Many people find it challenging to sit still. Others find the thought of willing yourself into a disciplined practice of daily meditation an overwhelming thought, just too big an ask to fit into an already busy life. Plus there’s so much information on what to do, and how to do it that it’s hard to know where to begin.

Start here…

There is a reason that most every meditation practice of any substance, martial arts, and other disciplines have you focus on your breath or some other aspect of your body. THE BODY IS ALWAYS IN THE MOMENT. That’s why meditations often start with having you focus on your breath, your heart, your nose, – something, anything that is body sense related. You can’t be attending to your body senses and thinking about your taxes, your insurance, your job or other issues that take our attention away from what’s happening right now.

So the practice and that term is important, is to focus on some aspect of your physical experience and do it more than you do now in your day to day life. That can be sitting down and focusing on your breath, or it can be movement. You can focus on how you are walking, standing, making coffee, or tea (this explains why the tea ritual, tai-chi, yoga, and other movement practices are mindful/spiritual practice and not just some quaint ritual).

Try this right now. Bring a very high quality of attention to one of your hands (and if that doesn’t work for you, any other part of your body you can move will do). Really focus. Sense everything you can. This is not a test. You do not get points for doing it well or not well. Just notice without judgment as if you were exploring this for the first time with a childlike curiosity. Notice where your skin is touching some object or other part of your body. Notice the air temperature. Notice any tension or pain. Now while keeping this high degree of attention, simply raise your arm very slowing attending very carefully to the sensation of lifting your arm. Feel every muscle. Is it a smooth motion? Do you have resistance anywhere? Now slowing begin to rotate your hand at the wrist while noticing how that feels. Notice the remarkable motion of the joint and the activity of the muscles needed to make this motion.

That’s it.

If you did this and did not just read about, you will have experienced yourself being in the moment, present with your actual experience. That is mindfulness. That is being intentionally attentive, without judgment, in the moment. The key thing is not that you had a specific experience, but that you made this focus happen by intention. The INTENTION TO BE PRESENT is the muscle that has to be built.

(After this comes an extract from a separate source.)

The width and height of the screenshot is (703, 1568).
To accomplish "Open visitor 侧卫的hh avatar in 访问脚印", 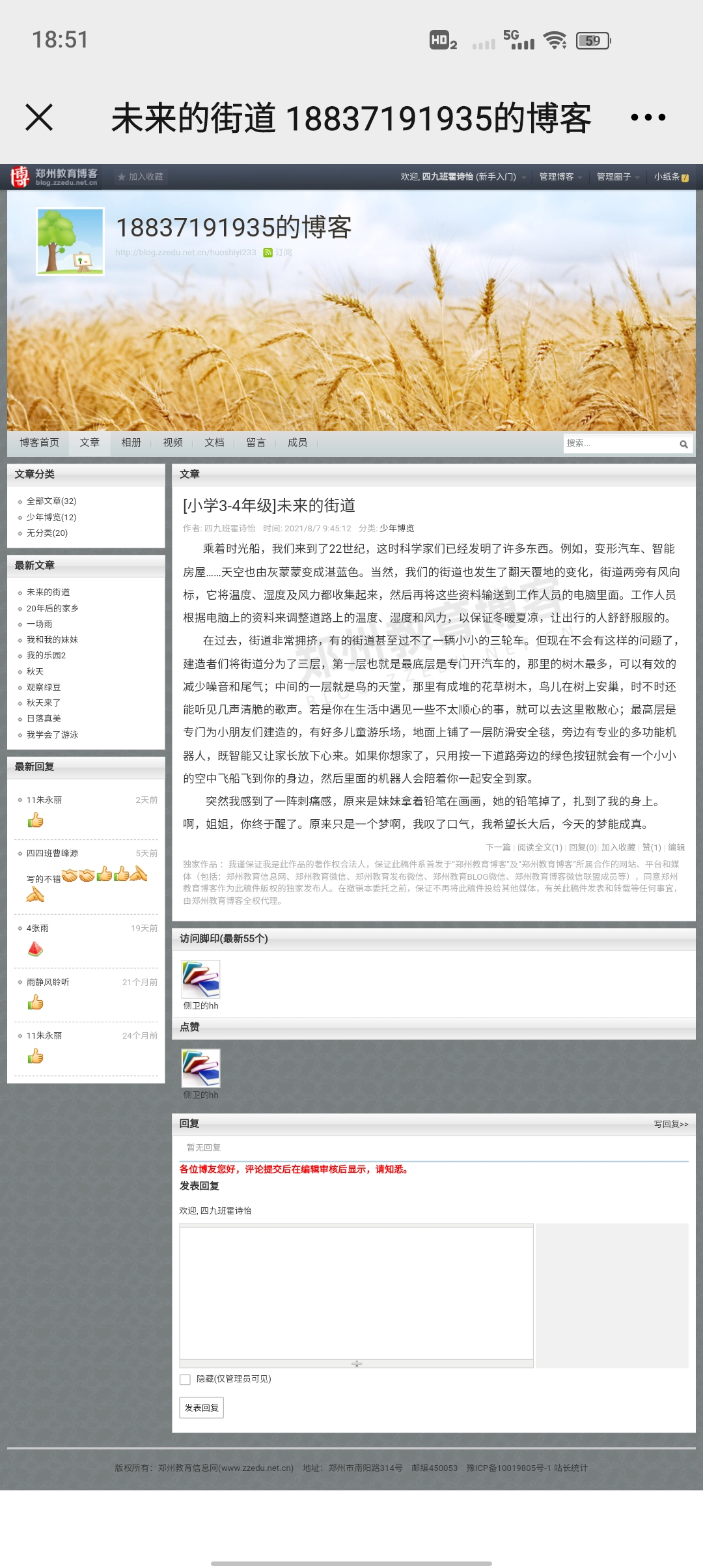I will (x=200, y=979).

Underneath all this – it’s basically neuroscience. There is a saying “neurons that  fire together, wire together.”  Mindfulness is a higher cognitive function, meaning, the parts of the brain that are the most complex are the ones that are involved. In order to build capacity to be mindful, you must engage the specific set of neurons needed for mindfulness. The only way to do that is to intentionally make it happen. An exercise like this is a quick and easy way to stop thinking about being mindful and drop directly into a body-based, in the moment experience, on purpose. Perfect mindfulness. Like learning anything, the more you do it, the more those neurons wire up and the easier it easier to set them off. Learning.

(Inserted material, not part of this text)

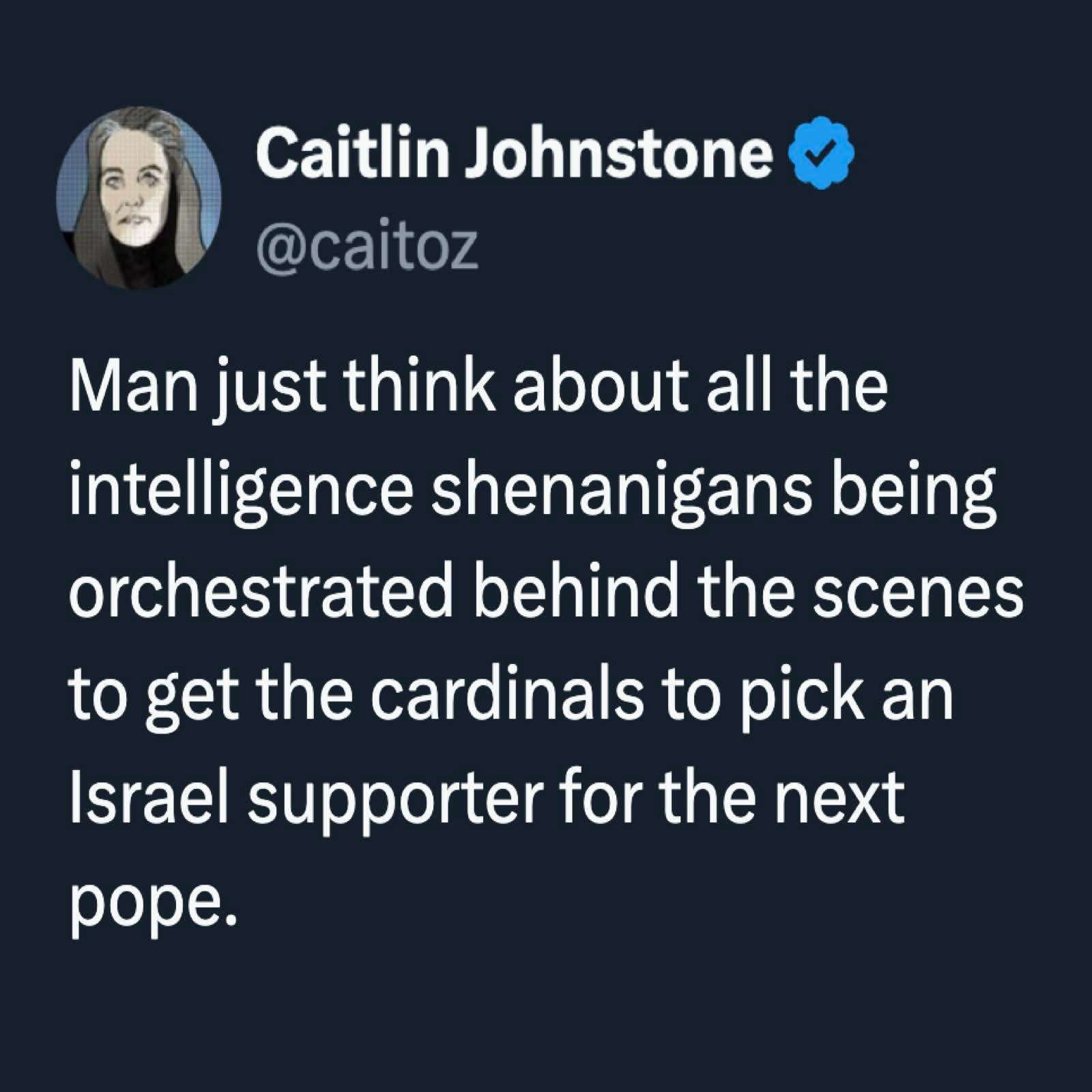Visit the @caitoz handle link
This screenshot has height=1092, width=1092.
[367, 247]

This doesn’t have to take a lot of time or effort to make a big difference and leads to a discussion on – landing on yummy moments.


Thanks to Eckhart Tolle for the suggestion of using the hand as a place to begin. In several lectures, he suggests starting with the hand and then extending awareness to include the whole body. You start with any part of the body, but hands are EZ. You can also extend awareness beyond the physical to include the room you are in, the building, the city, the world!